The Wolf of Wall Street's new grift mixes crypto and toxic masculinity
“I guess we still need to work on feminine adoption of cryptocurrency... We got to get some girls here next year... Women.”
The New York Times profile of Jordan Belfort, the self-proclaimed Wolf of Wall Street, makes a couple things perfectly clear to readers: 1.) Jordan Belfort remains committed to being scumbag con artist addicted to wealth and Red Bull, A.K.A. cocaine in a can, and 2.) Jordan Belfort remains committed to cultivating toxic masculinity and gross sexism among his cadre of rich, mostly white dude-bro friends.

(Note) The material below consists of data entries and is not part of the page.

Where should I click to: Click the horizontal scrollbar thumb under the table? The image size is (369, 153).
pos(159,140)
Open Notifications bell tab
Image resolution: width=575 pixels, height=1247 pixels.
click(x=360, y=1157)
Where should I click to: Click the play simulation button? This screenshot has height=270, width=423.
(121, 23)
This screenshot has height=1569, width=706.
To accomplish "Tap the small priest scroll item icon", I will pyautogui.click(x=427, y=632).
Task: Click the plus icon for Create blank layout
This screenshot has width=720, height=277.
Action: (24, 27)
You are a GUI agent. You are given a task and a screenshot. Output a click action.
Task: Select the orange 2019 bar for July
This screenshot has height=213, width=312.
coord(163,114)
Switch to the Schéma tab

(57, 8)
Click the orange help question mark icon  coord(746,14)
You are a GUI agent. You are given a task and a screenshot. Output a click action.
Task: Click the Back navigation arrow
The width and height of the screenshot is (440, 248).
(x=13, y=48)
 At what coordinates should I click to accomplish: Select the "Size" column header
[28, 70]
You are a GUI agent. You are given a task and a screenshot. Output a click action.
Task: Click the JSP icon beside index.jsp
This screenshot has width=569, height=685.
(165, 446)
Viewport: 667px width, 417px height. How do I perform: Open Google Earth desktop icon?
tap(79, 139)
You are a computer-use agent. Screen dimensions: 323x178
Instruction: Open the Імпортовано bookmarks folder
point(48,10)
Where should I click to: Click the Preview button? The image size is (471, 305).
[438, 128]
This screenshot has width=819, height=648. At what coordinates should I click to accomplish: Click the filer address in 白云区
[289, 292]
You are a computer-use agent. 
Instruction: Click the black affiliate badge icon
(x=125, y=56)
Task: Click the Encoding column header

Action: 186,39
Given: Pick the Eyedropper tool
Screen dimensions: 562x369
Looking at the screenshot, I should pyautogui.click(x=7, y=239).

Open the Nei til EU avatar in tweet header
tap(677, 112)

For the price of one bitcoin (around $40,000) nine of said dude-bros recently amassed at Belfort’s Miami (of course) mansion to hear the convicted felon discuss his latest, totally predictable career turn as a crypto whisperer. But to read the New York Times’ recount, it certainly sounds like a sizable portion of their blockchain Margaritaville getaway was spent bragging about sexcapades, shitty NFT venture ideas, and where in Japan you can go to find women unopposed to “octopus-play.”
Girls, sorry, women — The gender disparity in the world of crypto was so obvious at Belfort’s retreat that even he felt the need to address it (most likely because of the New York Times reporter standing nearby). “I guess we still need to work on feminine adoption of cryptocurrency,” he said. “We got to get some girls here next year... Women.” Great start to the event, Jordan.
At one point during the trip, the crypto bros and Belfort went to a high-end Italian restaurant (of course, again) for dinner, where “two guests discussed the mechanics of pursuing younger women without risking entanglement in a ‘sugar baby’ situation” while someone else pondered aloud “about how an enterprising strip club owner might incorporate NFTs into the business.”
Red pill, red flags — As ludicrous as the event sounded, it’s truly important to remember that these kinds of guys are the norm in the world of crypto. Like any other capitalist industry, the lucrative and volatile cryptocurrency industry is largely overseen by gatekeeping dude-bros who watched The Wolf of Wall Street and thought it looked like a badass life to achieve. It’s completely unsurprising to hear men like Belfort transition their grifting towards the blockchain, but that doesn’t make it any easier to accept.